Telomere-to-telomere assembly of a complete human X chromosome
About Karen Miga
Karen H. Miga, PhD, is an Assistant Research Scientist at UCSC. Dr. Miga’s research program combines innovative computational and experimental approaches to produce the high-resolution sequence maps of human centromeric and pericentromeric DNAs.
Release of the first human genome assembly was a landmark achievement, and after nearly two decades of improvements, the current human reference genome (GRCh38) is the most accurate and complete vertebrate genome ever produced. However, no one chromosome has yet been finished end to end, and hundreds of gaps persist across the genome. These unresolved regions include segmental duplications, ribosomal rRNA gene arrays, and satellite arrays that harbor unexplored variation of unknown consequence. We aim to finish these remaining regions and generate the first truly complete assembly of a human genome.
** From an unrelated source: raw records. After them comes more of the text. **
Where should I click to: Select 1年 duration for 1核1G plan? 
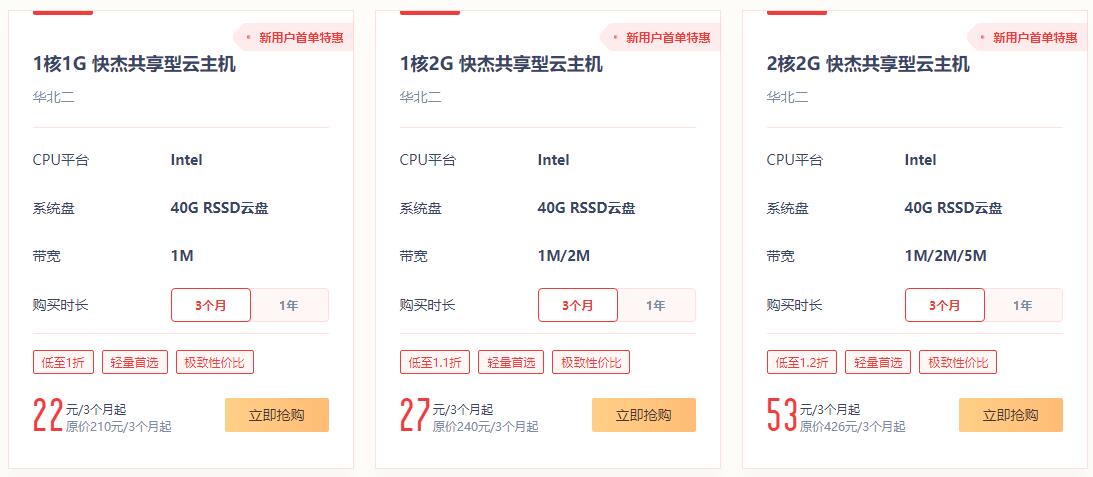click(x=289, y=305)
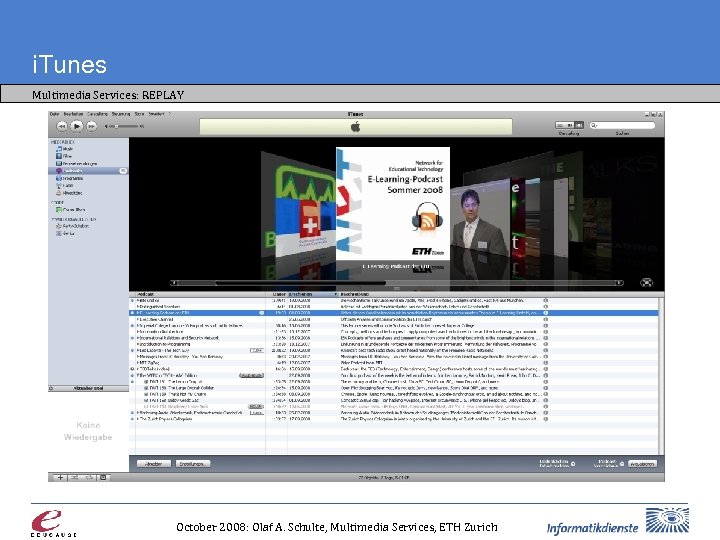Screen dimensions: 720x540
Task: Click the Einstellungen button
Action: 192,464
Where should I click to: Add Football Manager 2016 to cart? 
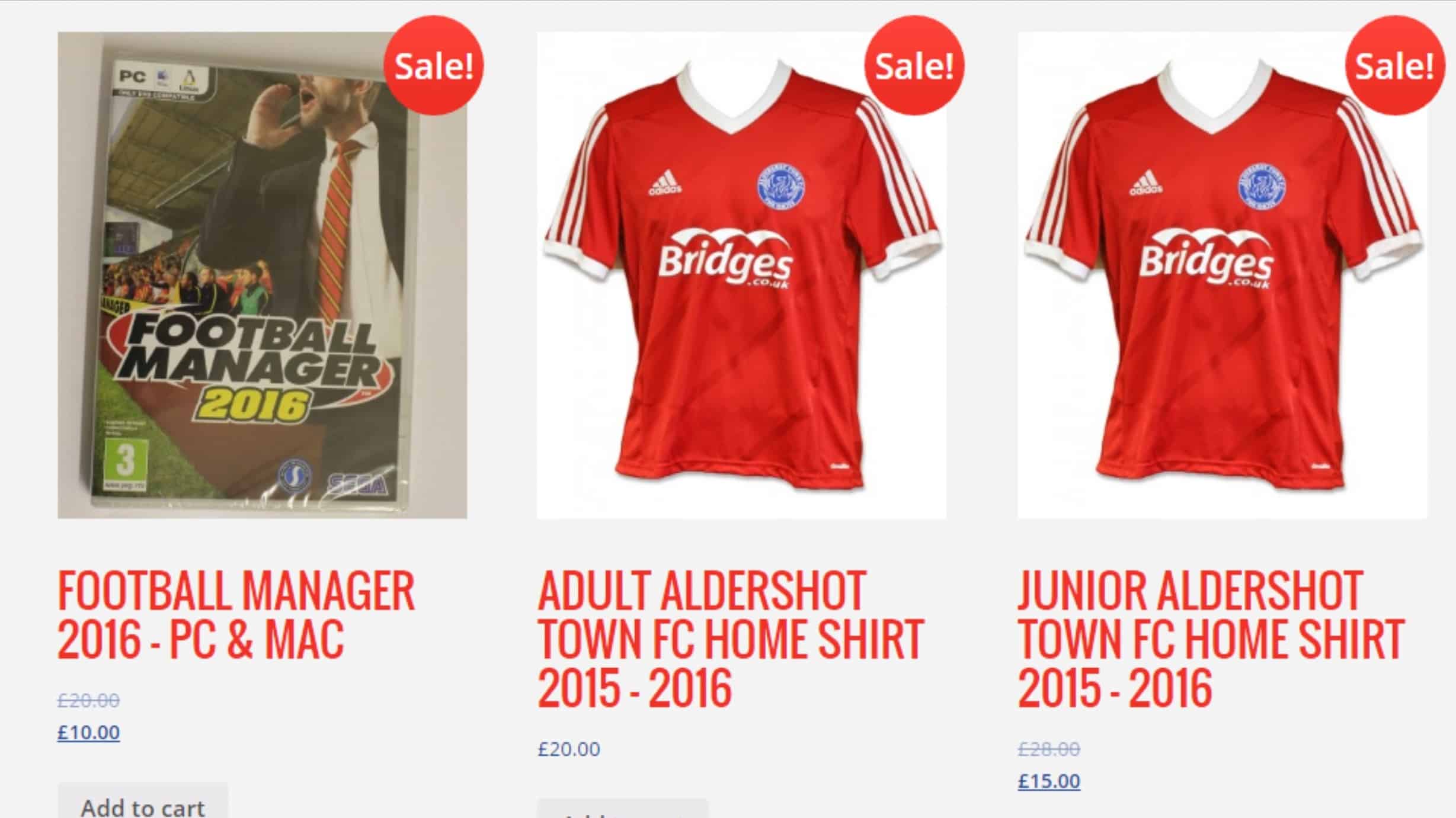tap(143, 803)
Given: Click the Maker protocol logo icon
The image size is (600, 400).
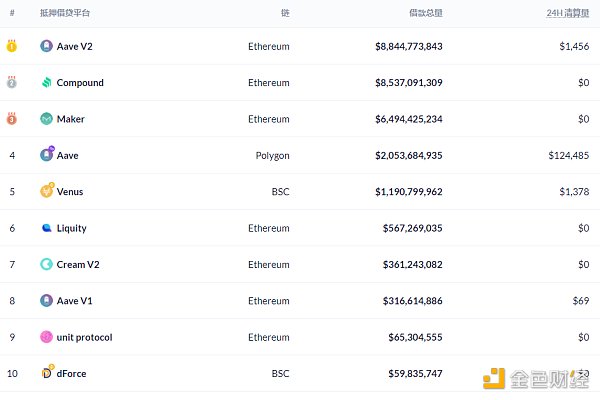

Here we announce a whole-genome de novo assembly that surpasses the continuity of GRCh38, along with the first complete, telomere-to-telomere assembly of a human X chromosome. In total, we collected 40X coverage of ultra-long Oxford Nanopore sequencing for the CHM13hTERT cell line, including 44 Gb of sequence in reads >100 kb and a maximum read length exceeding 1 Mb. This unprecedented coverage of ultra-long reads enabled the resolution of most repeats in the genome, including large fractions of the centromeric satellite arrays and short arms of the acrocentrics. A de novo assembly combining this nanopore data with 70X of existing PacBio data achieved an NG50 contig size of 75 Mb (compared to 56 Mb for GRCh38), with some chromosomes broken only at the centromere. Using this assembly as a basis, we chose to manually finish the X chromosome. The few unresolved segmental duplications were assembled using ultra-long reads spanning the individual copies, and the ~2.3 Mbp X centromere was assembled by identifying unique variants within the array and using these to anchor overlapping ultra-long reads. These results demonstrate that it is now possible to finish entire human chromosomes without gaps, and our future work will focus on completing and validating the remainder of the genome.